謝曉曼
腦卒中有較高的致殘致死率,且近年來該病的發病率也呈現著逐漸升高的趨勢,甚至已經演變為嚴重的公共衛生問題[1],腦卒中患者在搶救后會存在不同程度的后遺癥,包括認知功能障礙、感知功能障礙、感覺運動障礙等[2],對腦卒中患者搶救后康復治療的原則在于緩解疼痛、痙攣,提升關節的活動范圍以及肌肉力量,保障患者的活動性與行走功能[3],腦卒中疾病會使得周圍神經發生病變,且不同病種其神經受損的類型也存在差異,影響患者機體功能的康復。當前康復治療手段有多種,包括運動學習、神經肌肉電刺激、約束誘導運動等[4],但偏癱改善效果卻依然不如人意,為了進一步保障康復治療效果,對腦卒中患者病情應該有一個更加系統的掌握[5],本院近年對腦卒中患者應用神經電生理技術檢測其脊髓運動神經元和周圍神經,將成果歸納報道如下。

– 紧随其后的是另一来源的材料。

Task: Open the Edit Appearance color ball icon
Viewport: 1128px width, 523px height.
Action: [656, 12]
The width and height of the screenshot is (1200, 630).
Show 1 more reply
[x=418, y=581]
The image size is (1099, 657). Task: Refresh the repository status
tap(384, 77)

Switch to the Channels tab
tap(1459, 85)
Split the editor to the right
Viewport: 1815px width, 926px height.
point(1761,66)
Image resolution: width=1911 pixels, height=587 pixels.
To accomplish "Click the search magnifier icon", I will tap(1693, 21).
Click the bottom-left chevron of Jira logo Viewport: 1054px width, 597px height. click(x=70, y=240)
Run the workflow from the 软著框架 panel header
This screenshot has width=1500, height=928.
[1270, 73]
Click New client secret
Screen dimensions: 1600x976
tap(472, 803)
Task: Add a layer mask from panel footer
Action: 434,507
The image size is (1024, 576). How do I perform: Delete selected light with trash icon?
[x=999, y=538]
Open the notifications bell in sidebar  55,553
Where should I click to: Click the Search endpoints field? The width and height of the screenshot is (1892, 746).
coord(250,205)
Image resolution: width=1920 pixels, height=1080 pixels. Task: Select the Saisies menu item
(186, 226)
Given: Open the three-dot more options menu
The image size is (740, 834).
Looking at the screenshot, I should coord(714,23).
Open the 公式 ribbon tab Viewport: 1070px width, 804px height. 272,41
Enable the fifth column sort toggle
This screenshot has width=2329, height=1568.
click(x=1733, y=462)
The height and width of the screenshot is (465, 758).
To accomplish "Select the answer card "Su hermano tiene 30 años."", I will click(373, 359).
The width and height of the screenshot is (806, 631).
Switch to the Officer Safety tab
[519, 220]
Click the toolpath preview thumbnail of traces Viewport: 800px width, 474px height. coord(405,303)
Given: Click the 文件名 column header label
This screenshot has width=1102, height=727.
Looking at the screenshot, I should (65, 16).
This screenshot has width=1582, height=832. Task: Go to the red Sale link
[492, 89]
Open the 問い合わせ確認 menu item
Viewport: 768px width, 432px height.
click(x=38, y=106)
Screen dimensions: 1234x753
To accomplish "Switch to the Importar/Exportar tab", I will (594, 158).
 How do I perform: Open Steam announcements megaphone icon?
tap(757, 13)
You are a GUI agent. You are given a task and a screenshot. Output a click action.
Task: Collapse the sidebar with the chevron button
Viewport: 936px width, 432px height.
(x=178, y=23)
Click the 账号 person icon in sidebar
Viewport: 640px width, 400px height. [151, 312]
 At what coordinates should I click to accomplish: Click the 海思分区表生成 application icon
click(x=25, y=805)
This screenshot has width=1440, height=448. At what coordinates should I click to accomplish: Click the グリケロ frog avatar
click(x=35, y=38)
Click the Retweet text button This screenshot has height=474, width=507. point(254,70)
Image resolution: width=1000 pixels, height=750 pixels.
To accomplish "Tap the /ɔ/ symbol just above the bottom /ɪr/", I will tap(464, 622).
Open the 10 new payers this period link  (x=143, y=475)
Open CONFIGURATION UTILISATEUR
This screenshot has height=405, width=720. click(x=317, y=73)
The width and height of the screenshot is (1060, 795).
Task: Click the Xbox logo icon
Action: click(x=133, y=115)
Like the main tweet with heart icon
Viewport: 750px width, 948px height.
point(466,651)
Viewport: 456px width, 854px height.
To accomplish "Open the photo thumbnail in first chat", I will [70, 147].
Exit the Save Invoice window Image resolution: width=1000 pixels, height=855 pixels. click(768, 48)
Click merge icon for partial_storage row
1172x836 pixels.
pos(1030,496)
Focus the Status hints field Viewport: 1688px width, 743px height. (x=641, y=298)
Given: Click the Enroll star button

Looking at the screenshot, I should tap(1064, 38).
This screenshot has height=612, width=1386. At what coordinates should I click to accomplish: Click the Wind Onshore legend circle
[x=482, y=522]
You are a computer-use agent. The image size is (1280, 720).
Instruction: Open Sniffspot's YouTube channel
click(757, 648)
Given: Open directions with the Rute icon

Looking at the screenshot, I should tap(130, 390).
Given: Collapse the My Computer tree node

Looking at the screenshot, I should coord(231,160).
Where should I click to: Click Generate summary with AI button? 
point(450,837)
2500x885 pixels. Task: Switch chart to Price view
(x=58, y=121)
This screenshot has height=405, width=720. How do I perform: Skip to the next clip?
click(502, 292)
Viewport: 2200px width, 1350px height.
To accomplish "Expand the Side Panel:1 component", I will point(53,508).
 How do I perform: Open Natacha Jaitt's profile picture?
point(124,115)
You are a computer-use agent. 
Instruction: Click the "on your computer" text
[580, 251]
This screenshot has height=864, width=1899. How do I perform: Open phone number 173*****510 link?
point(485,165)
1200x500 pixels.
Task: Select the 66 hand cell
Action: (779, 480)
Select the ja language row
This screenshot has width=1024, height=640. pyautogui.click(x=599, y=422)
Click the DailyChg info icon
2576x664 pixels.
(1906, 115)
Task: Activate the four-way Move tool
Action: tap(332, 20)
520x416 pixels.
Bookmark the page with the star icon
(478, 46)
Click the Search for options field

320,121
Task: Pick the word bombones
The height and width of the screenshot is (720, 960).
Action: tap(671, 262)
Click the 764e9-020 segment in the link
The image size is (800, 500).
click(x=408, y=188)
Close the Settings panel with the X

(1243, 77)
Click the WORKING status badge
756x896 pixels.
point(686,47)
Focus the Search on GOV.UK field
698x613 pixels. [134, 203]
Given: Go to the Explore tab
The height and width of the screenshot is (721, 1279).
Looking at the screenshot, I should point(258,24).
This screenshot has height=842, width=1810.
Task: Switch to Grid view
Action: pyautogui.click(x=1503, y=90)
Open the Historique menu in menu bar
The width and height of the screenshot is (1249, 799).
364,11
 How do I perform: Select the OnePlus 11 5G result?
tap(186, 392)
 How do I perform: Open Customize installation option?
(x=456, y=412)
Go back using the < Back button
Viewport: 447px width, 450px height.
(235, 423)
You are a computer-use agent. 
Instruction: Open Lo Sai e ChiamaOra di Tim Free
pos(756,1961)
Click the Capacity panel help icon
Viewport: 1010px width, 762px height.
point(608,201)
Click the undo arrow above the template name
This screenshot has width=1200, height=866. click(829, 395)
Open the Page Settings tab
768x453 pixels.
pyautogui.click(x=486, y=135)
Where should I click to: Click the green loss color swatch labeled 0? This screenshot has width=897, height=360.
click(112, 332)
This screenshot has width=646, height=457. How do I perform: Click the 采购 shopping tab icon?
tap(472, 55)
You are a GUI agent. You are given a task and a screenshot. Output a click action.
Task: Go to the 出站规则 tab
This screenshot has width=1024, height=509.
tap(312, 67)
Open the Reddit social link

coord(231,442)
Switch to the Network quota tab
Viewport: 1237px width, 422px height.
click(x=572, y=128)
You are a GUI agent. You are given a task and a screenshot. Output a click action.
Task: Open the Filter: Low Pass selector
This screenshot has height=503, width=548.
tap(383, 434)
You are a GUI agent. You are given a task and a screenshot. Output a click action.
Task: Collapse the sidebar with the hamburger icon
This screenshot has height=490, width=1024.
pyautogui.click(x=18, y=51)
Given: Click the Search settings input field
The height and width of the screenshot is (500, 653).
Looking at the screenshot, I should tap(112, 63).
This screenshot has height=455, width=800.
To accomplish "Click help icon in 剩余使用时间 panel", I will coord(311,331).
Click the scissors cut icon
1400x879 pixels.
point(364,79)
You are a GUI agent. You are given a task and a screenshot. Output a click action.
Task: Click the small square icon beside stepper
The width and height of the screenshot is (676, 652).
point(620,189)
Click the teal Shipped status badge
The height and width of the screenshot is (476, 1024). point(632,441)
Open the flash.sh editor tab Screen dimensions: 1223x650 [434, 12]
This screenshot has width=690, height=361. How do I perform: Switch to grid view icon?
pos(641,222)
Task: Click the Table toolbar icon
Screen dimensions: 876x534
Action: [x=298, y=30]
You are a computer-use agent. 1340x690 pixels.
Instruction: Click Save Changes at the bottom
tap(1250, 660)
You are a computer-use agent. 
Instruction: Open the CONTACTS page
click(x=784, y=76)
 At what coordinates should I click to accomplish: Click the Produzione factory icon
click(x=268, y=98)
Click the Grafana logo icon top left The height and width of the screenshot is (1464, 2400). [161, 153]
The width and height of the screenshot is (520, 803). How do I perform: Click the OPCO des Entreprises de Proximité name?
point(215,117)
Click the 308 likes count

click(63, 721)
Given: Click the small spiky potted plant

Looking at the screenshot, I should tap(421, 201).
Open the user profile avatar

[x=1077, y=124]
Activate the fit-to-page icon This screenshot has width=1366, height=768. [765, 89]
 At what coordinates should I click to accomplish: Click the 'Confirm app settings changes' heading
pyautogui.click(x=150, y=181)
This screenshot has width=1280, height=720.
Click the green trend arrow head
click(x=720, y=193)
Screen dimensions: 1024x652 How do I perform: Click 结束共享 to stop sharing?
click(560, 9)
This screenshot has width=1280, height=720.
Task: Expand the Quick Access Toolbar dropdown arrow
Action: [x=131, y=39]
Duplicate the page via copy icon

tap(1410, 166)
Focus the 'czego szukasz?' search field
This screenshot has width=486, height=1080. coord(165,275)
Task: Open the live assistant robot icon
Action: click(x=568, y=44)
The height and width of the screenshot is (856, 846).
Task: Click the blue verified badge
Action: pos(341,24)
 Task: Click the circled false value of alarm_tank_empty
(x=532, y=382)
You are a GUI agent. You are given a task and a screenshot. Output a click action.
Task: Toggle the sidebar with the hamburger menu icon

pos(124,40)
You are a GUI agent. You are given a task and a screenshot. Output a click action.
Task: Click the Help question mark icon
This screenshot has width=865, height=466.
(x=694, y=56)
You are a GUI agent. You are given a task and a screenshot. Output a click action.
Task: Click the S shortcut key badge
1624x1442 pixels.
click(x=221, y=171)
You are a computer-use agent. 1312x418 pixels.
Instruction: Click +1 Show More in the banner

分析對象為本院2019年1月—3月收治確診為腦卒中偏癱患者臨床數據,隨機抽取24例。患者中男性17例,女性7例;年齡43~72歲,平均為(57.1±6.2)歲;其中12例為腦出血,12例為腦梗死。13例患者為左側偏癱,11例患者位右側偏癱。本研究展開前由醫院倫理委員會審核后批準;在納入研究對象前對所有患者詳細告知本次研究內容,了解后患者均自愿表示配合。
對納入研究對象患者的神經傳導以及F波相關參數檢測采集所用儀器產自日本,型號為光電MEB-9200K肌電/誘發電位檢測儀。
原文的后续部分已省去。